What you will do:
When you reach the line with "Open the shopping cart with badge", start repeating the lines exactly and keep going to the end of the records, but drop every picture.

Extracted records:
==========

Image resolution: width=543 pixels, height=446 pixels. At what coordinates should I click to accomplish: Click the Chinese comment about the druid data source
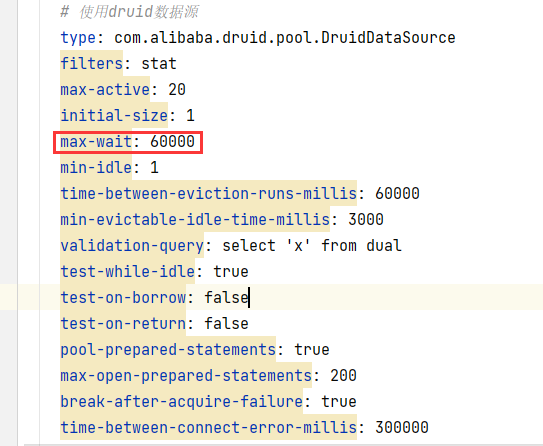point(129,12)
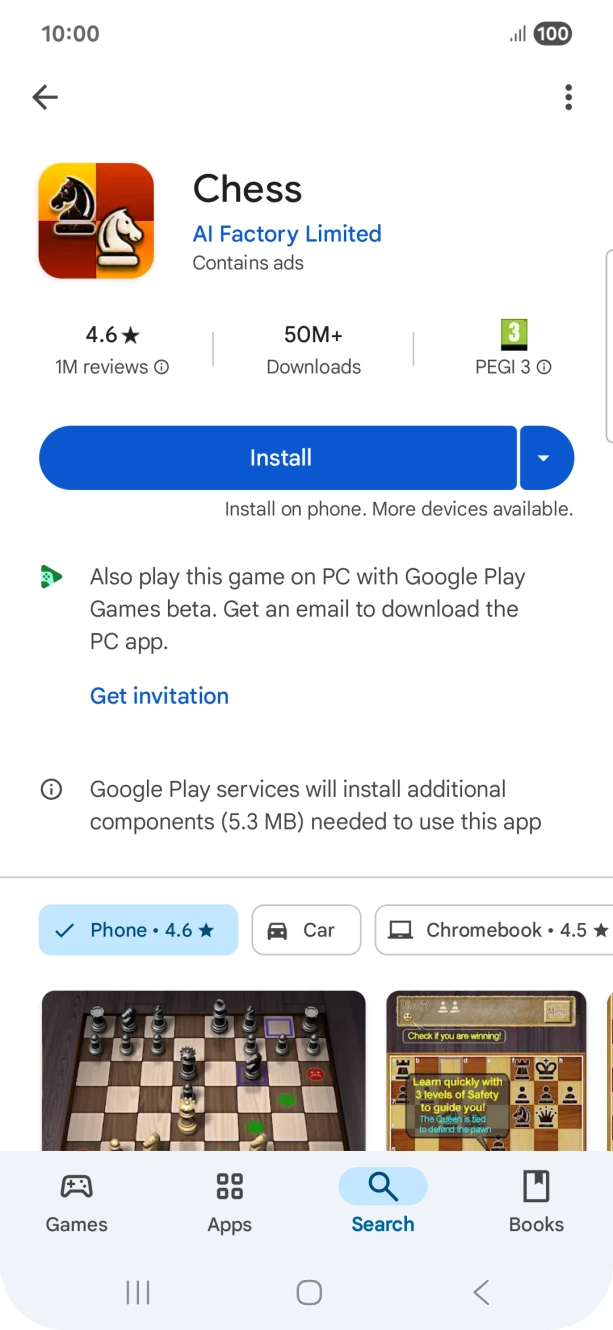Select the Apps tab icon

[229, 1188]
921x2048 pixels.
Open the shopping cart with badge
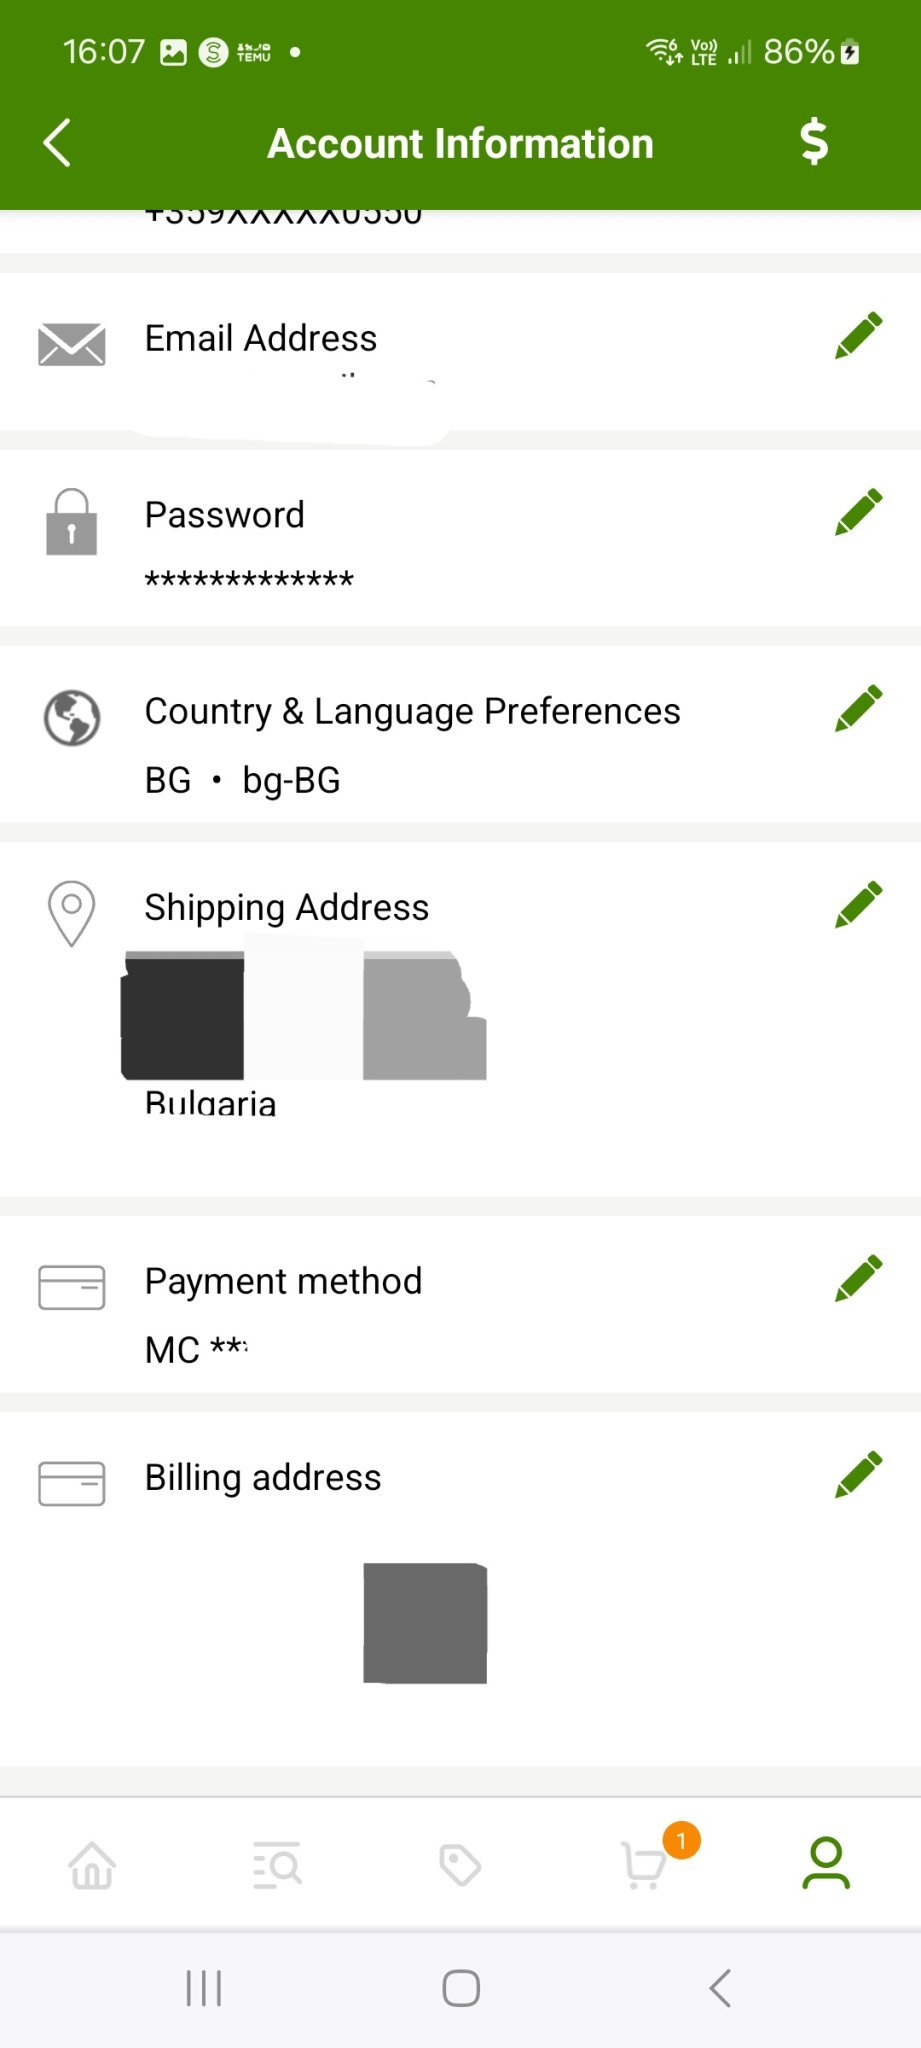tap(645, 1865)
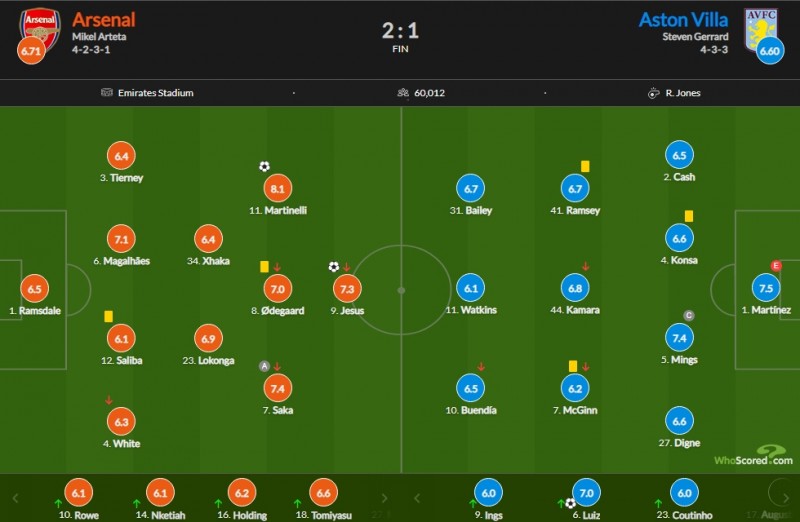The width and height of the screenshot is (800, 522).
Task: Click the WhoScored.com logo watermark
Action: click(x=754, y=456)
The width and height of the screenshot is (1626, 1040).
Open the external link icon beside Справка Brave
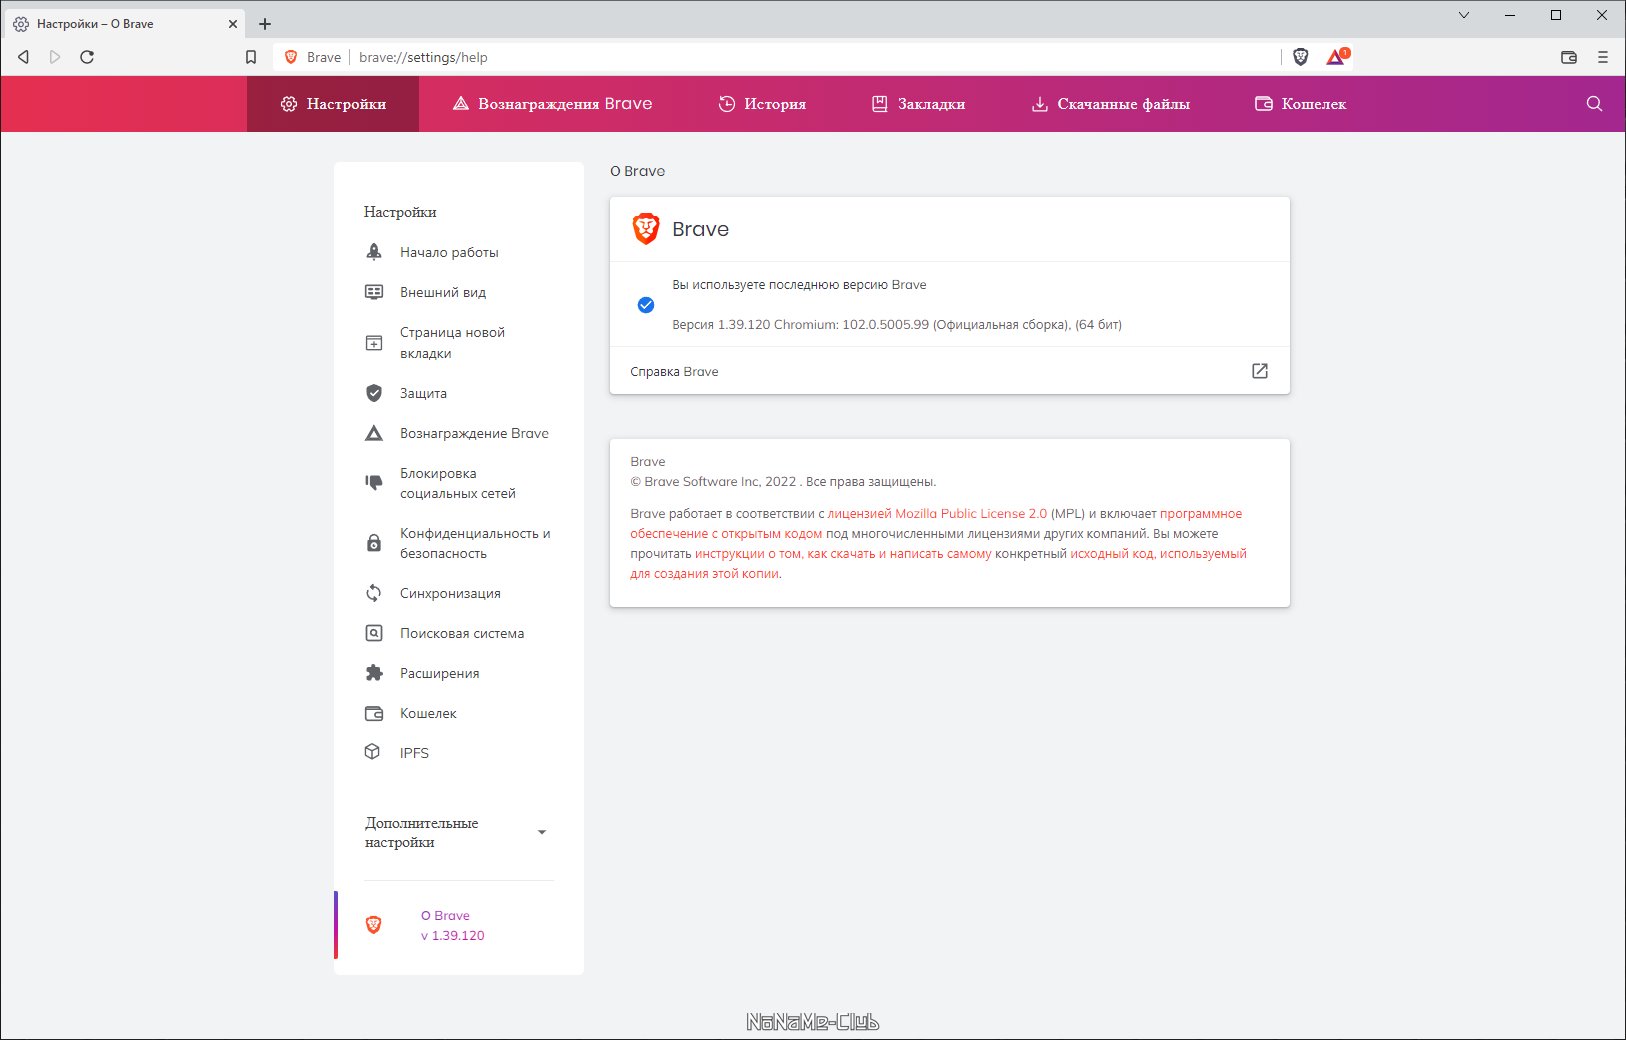[x=1259, y=371]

==========

Exercise solution:
Open the shopping cart with badge
tap(645, 1865)
The width and height of the screenshot is (800, 522).
Task: Click the WhoScored.com logo watermark
Action: click(x=754, y=456)
The width and height of the screenshot is (1626, 1040).
Open the external link icon beside Справка Brave
[x=1259, y=371]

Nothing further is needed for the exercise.